44 I note that there was no submission to the effect that the time limit fixed by s 26(3) was in effect discretionary. In my view, the structure of the Act, and of s 26 in particular, suggests otherwise. The right to make a fresh application is, as I have said, one that exists only within a specified period of time. Once that period expires, the right expires with it.
45 It follows that the second adjudicator lacked jurisdiction to hear and determine the second adjudication application, and that his purported determination is a nullity.
46 I repeat that I am dealing with the consequences of a declaration that the first determination was void, not with the situation discussed by Palmer J in Multiplex v Luikens at [103]. Whether or not his Honour's reasoning, as to the accrual of the entitlement to make a fresh adjudication application, should be applied in a case where a determination has been quashed should await the event that requires it to be considered.
47 I should also note that, although Nicholas J referred to Multiplex v Luikens in John Holland at [32], his Honour was not concerned with a situation where there had been a prior determination that had been declared to be void. The question for Nicholas J was whether, in the absence of one or other of the events described in s 26(1) of the Act, a claimant could withdraw an adjudication application.
Conclusions and orders
48 It followed that there should be a declaration as sought by prayer 1 of the amended summons, and an order as sought by prayer 4A, but that the remainder of the amended summons should be dismissed. The declaration and order are to be made because the second adjudicator had no jurisdiction to deal with the second adjudication application, not because his determination is void for the reasons for which Cardinal contended.
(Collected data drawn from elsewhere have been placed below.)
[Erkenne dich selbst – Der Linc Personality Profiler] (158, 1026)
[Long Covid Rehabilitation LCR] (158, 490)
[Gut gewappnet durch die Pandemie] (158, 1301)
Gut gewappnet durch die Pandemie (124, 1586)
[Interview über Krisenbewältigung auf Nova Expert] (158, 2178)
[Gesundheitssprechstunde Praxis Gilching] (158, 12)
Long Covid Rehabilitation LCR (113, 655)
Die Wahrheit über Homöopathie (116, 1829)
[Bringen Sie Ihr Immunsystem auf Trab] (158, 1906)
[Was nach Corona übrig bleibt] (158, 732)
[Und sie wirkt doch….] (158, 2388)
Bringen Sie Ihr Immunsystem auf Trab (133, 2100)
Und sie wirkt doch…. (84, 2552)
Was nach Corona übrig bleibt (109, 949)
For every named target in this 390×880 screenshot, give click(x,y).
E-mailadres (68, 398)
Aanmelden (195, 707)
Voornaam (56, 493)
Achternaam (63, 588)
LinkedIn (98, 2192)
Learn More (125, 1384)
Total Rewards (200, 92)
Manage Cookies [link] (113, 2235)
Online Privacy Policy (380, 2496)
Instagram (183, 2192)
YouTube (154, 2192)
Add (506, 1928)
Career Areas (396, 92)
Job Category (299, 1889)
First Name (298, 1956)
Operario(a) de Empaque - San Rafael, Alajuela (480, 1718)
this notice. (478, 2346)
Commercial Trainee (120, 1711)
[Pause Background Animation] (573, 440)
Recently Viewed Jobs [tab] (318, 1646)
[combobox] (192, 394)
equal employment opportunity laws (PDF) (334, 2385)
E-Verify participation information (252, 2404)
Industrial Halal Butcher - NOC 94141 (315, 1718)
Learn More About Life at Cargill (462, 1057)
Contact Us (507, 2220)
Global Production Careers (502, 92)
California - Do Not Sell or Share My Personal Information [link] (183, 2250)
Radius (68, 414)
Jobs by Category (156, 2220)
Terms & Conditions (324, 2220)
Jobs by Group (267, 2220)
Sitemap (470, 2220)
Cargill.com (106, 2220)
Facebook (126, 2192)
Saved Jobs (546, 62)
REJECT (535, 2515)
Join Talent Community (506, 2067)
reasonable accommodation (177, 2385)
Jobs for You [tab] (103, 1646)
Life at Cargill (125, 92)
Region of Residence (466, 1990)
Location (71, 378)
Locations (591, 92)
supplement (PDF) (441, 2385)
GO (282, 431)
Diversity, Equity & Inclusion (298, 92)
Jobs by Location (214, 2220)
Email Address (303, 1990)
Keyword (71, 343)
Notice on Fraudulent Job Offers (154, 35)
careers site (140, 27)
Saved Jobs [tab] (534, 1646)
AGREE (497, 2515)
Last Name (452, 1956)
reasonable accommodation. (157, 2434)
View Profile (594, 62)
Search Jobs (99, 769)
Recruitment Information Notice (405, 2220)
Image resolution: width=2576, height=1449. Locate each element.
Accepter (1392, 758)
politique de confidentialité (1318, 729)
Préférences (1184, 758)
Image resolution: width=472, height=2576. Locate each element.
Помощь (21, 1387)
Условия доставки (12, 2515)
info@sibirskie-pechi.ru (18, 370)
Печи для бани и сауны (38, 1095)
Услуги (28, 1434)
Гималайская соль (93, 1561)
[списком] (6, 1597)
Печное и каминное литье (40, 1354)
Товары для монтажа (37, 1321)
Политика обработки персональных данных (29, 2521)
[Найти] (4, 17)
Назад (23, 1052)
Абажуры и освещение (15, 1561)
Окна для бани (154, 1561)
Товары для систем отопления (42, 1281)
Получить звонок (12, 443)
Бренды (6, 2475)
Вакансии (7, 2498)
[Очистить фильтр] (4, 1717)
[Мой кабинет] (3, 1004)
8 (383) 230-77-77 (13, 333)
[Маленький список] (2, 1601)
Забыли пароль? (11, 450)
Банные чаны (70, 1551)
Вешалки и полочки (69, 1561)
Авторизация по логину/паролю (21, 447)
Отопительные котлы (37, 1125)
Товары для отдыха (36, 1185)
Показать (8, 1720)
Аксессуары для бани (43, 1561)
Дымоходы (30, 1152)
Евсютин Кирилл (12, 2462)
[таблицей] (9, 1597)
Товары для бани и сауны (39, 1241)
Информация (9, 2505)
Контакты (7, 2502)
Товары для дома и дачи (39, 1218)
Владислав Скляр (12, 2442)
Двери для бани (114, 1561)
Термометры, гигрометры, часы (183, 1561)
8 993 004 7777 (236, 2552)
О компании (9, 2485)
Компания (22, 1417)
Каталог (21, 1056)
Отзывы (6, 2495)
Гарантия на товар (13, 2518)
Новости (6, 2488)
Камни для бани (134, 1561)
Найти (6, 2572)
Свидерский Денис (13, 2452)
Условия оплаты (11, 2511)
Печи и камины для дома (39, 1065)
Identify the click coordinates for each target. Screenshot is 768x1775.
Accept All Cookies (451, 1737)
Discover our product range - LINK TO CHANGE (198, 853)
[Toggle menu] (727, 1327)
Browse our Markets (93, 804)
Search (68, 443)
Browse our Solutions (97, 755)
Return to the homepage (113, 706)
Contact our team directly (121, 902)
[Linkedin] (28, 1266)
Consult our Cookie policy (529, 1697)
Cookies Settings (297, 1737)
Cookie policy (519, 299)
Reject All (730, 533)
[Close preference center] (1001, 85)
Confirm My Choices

49 In those circumstances, I do not propose to deal with the remaining issues, which were posited on the proposition that Cardinal retained the right to press its payment claim in yet another adjudication application (assuming, of course, that the reasons why Cardinal submitted the second adjudication was void were upheld).
50 The effect of what I have said is that the first defendant has been successful and the usual costs consequences should follow.